Die Präfektin schaute ihn mit großen Augen an. Langsam schien sie zu verstehen, wie sehr sie dieses erholungsmäßige Tête-à-Tête in eine schwierige Situation gebracht hatte.
«Ok, ich verstehe. Nähmen wir mal an, ich hätte den Laptop irgendwie verloren …»
«Sido. Bitte!»
«Na gut. Habe ich nicht. Sammy fragte mich an einem Abend, ob er seiner kleinen Tochter eine Mail zum Geburtstag schicken können. Ich sagte ja. Gab ihm meinen Laptop. Hab den Fingerabdruck zum Login geleistet und ihn daran arbeiten lassen.»
Imbert schüttelte fassungslos den Kopf. Jetzt erklärten sich einige der Fragen, die im Zusammenhang des Background-Checks von Sahmed Brahimi aufgetreten waren. Wo Licht, da ist auch Schatten. Auch dieser hochdekorierte Mitarbeiter des französischen Staats hatte tiefdunkle Wolken erzeugt, die jetzt einen scheinbar undurchdringlichen Schatten warfen.
Imbert traf eine schwierige Entscheidung.

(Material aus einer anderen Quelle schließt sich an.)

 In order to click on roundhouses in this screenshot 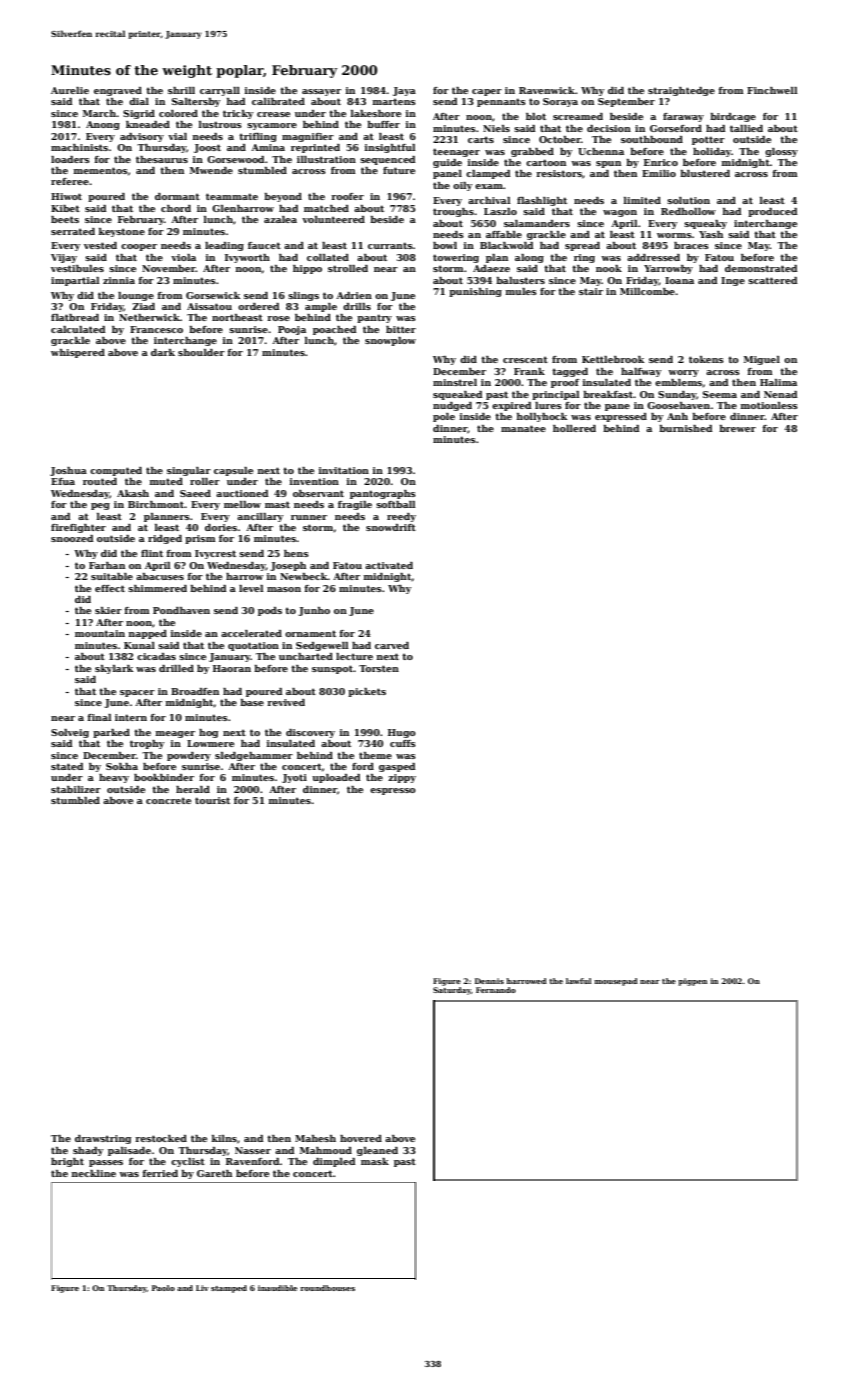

«Marc delaCruz wird gleich vorbeikommen und den Laptop mitnehmen. Du benutzt ihn bitte ab sofort nicht mehr. Fang nicht an, irgendwas zu löschen. Wir entdecken das in jedem Fall. Ich versuche zu retten, was zu retten ist.»

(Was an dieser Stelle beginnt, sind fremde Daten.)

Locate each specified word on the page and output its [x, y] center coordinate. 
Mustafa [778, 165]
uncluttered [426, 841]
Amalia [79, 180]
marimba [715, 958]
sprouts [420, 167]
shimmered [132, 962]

Ob er damit die Situation oder nur den Laptop meinte, blieb ungewiss; Imbert stand schnell auf, nahm sein Handy und ging zur Tür, drehte sich doch noch um und schaute offen in das verzweifelte Gesicht seiner Präfektin.
«Noch eine Frage. Hast Du Sahmed Brahimi später erneut für Deine Wünsche …»
«Ja. Klar. Er war ein guter Ausgleich für all den Stress hier.»
«Ein Ausgleich? Na gut. Ich brauche eine Übersicht dieser Stress-abbauenden Termine.»
Imbert schüttelte den Kopf. Was immer man ihm vorwerfen konnte mit Bezug auf zwischenmenschliche Versuche. Und da war vieles. Das hier hatte eine andere Klasse und Kategorie.
«Auguste. Wirst Du mich ans Messer liefern? Dir ist klar. Dann ist meine Karriere vorbei!»
«Ich kläre einen Mordfall auf. Und habe keine anderen Interessen.»
«Kannst Du mich vielleicht komplett …»
Imbert schaute sie an. Für einen langen Moment. Schüttelte erneut den Kopf.
«Brahimi hatte keine kleine Tochter», er öffnete die Tür und ging die Treppe hinunter. Zweifelnd und sich selbst fragend, ob sein konsequentes Verhalten ihm oder ihr das Genick brechen würde.